To run the experiment, select the icon that looks like two triangles to “Restart Kernel and Run All Cells”.
You will notice activity in your terminals as the experiments run, and when the experiment is finished, the director terminal will display a message that the experiment was finished successfully.

5. Conclusion:

The above exercise introduced the AI application developer to the subtle concept of the OpenFL in applying the Federated Learning framework.
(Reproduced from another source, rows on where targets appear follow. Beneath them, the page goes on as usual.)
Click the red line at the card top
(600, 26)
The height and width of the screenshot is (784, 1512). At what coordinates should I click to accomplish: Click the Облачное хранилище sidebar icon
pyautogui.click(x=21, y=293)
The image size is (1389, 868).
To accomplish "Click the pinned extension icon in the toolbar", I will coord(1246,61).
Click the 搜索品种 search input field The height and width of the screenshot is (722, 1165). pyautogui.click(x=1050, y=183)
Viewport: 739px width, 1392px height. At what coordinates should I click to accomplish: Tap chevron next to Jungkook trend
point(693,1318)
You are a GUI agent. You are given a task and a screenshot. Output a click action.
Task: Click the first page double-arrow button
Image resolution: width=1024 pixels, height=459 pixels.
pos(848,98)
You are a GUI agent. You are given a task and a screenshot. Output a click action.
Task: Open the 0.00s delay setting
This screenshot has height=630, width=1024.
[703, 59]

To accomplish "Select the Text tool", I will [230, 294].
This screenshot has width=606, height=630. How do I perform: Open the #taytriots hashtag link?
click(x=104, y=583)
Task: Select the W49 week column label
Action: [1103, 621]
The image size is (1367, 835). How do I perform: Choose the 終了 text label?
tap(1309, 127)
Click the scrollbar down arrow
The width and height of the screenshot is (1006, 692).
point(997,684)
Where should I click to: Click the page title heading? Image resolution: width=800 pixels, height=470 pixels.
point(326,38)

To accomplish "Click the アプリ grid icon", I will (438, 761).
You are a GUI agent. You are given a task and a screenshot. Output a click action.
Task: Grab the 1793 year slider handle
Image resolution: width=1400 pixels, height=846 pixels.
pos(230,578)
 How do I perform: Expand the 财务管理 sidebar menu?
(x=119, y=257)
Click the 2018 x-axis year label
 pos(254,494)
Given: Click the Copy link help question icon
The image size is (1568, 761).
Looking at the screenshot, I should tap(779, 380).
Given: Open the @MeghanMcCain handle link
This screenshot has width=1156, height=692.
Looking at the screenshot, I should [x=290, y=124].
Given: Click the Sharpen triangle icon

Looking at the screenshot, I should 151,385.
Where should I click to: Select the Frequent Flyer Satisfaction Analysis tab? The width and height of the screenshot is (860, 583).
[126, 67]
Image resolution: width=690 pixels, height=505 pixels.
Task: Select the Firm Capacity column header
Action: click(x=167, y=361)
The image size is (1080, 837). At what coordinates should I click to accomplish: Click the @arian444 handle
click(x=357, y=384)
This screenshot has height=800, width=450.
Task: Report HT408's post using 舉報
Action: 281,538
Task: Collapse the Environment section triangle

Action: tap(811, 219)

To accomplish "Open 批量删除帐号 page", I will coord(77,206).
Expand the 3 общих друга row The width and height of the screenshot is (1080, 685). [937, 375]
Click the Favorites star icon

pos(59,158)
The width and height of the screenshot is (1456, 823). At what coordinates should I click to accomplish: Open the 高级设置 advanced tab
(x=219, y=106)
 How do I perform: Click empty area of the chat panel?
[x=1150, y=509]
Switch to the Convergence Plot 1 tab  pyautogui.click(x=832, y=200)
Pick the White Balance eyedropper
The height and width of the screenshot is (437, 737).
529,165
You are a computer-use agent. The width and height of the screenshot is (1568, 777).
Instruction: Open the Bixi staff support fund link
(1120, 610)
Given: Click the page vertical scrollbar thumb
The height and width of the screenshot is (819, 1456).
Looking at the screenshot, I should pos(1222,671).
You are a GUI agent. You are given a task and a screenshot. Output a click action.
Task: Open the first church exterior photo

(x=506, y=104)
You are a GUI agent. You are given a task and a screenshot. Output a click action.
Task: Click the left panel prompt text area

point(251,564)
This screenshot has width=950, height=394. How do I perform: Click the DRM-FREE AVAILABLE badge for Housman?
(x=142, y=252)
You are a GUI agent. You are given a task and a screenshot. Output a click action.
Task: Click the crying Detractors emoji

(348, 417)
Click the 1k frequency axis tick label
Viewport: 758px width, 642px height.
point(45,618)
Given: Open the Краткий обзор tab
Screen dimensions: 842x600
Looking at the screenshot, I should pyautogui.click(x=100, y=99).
Although the framework was developed to preserve privacy and data security while training models on diverse and distributed data sets, the framework can easily be applied to other fields with similar data privacy and security requirements.

Also, this example illustrated the simplicity of utilizing the Intel Gaudi 2 accelerator instance on the Intel Developer Cloud to speed up the validation of the deep learning models and systems.